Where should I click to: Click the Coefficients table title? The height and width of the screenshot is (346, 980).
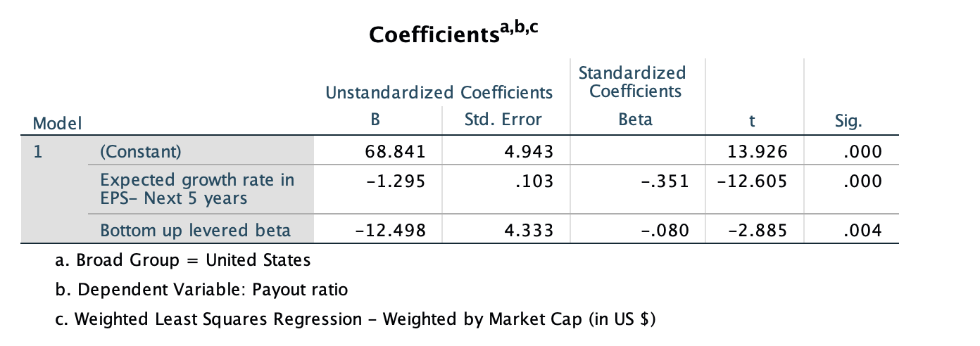tap(458, 32)
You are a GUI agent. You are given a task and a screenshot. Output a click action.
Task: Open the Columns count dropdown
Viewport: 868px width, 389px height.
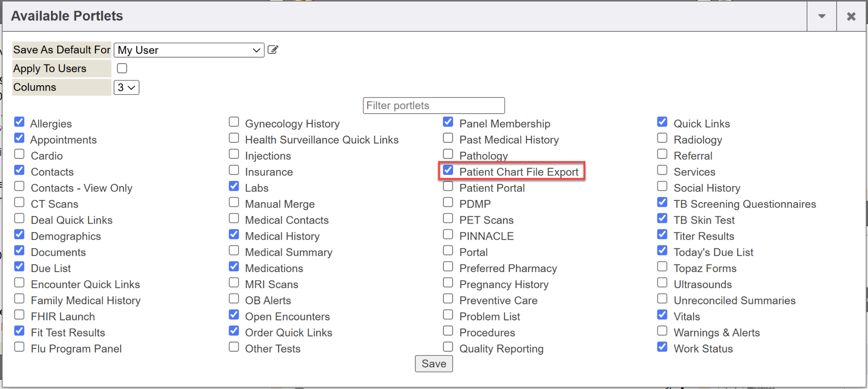[x=126, y=88]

++++++++++

### WHAT TO WORK ON
Excluding pictures, print all lines above exactly.

### EXERCISE RESPONSE
Where should I click to: Click the Coefficients table title? The height and width of the screenshot is (346, 980).
tap(458, 32)
You are a GUI agent. You are given a task and a screenshot. Output a click action.
Task: Open the Columns count dropdown
Viewport: 868px width, 389px height.
[x=126, y=88]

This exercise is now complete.